Flicking through a magazine, I came across pictures of a fish on a bicycle and a rubber palm tree and knew that I had to drive down towards the Sussex Downs to take a better look. These and other provoking works of contemporary British sculpture, are set in the wooded grounds of the Cass Foundation near Goodwood.
The Foundation was set up some 15 years ago by Wilfred and Jeannette Cass to support new artists. Everything is for sale, to raise funds for future commissions, and though the price tags are substantial and you might not reach immediately for your wallet, flag the place for a visit if you are in the area.
Why? What you see is an open air gallery with a collection of sculptures that assault the senses on all fronts – touch, light, movement, gravity and sound. Some works are hauntingly real – a wolf in rough bronze that locks gaze with hungry eyes, others will make you laugh while creating a resonance of unease: for instance the hawk toed group of parazzi, slung with recycled phallic Leicas.
The grounds are heavily treed, with beckoning sinuous paths through a dense ground cover of ivy bursting into open sunny glades that give a glimpse of blue Downland views, fields and farmhouses in the middle distance. The sculptures have been positioned very carefully and meld with their setting.
This is a little more contrived than a first look might suggest. I went in the autumn and the Foundation was larging works by Tony Cragge. A digger had recently been at work, earth sculpting, drawing large curvaceous mounds that will soon green up and look as they have been there forever. Rising from them, a yellow bronze “Declination” – resembling a marmite pot gone mad – and “Here Today Gone Tomorrow” in soft stone and resembling a pair of coastal stacks but also a married couple in a hurry.

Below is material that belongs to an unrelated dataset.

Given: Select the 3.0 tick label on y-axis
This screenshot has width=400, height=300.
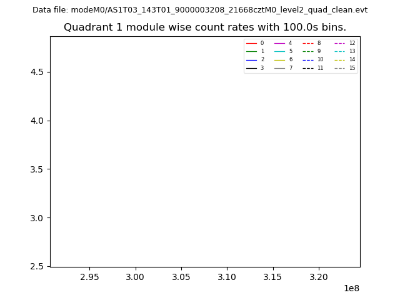Looking at the screenshot, I should (37, 218).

How does any of this relate to the domestic scale of garden making? Well there are lessons in spadefuls. First of all: site specific. This means that you need to pick up on the location of your garden and the mood it conjures – views, underlying geology, the existing vegetation are a few from a long list that will influence you. Here the curators have been clever, each statue is given its own space that is just right: a grassy knoll for a reclining giant, the paparazzi hovering in sinister keenness by the visitor centre, a giant sycamore seed in a hollowed out bowl.
There is a bug-bear about the whole garden design industry: trained designers from fine art backgrounds sit on one side of the fence and qualified horticulturalists on the other – they just are not talking the same language. Here at the Cass Foundation that is not the case, gentle intervention in the landscape has provided a series of stages for covetable works of art.
Then there are the 2 really important elements in making a good garden: a sense of humour and making a journey – how ever big or small your garden is you need to force your visitors to make a journey so that a path sends them off in a questing hurry, with glimpse of things that they will encounter. If you can set them exploring and then even better, tease them with a joke or two. Bingo, success. The days of le Notre and perfectly laid out avenues and matching box edged flower beds are over. Formality and pomposity have been replaced with a little bit of tongue in cheek. Happy coincidence then that the Foundation is currently hosting a work by Tony Cragge - a large copper coil with holes punched through it called ‘Tongue in Cheek’ – that is unless, someone has bought it before you get there.